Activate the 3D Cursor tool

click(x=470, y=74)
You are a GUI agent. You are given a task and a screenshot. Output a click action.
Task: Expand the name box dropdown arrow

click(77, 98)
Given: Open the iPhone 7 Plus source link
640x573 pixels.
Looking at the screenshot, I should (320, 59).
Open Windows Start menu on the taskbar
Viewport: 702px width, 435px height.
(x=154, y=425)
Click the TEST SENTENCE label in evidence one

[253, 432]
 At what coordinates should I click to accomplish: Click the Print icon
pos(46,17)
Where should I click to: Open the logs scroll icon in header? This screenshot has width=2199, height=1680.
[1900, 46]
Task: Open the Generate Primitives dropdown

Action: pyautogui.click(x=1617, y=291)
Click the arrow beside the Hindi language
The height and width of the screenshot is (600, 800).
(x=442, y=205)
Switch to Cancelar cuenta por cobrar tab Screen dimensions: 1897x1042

§ EXERCISE INSTRUCTIONS:
The required output is every line from the one that holds "At what coordinates" through the last line of the listing above, retyped exactly and with nothing else.

§ YOUR SOLUTION:
 At what coordinates should I click to accomplish: Click the Print icon
pos(46,17)
Where should I click to: Open the logs scroll icon in header? This screenshot has width=2199, height=1680.
[1900, 46]
Task: Open the Generate Primitives dropdown

Action: pyautogui.click(x=1617, y=291)
Click the arrow beside the Hindi language
The height and width of the screenshot is (600, 800).
(x=442, y=205)
Switch to Cancelar cuenta por cobrar tab Screen dimensions: 1897x1042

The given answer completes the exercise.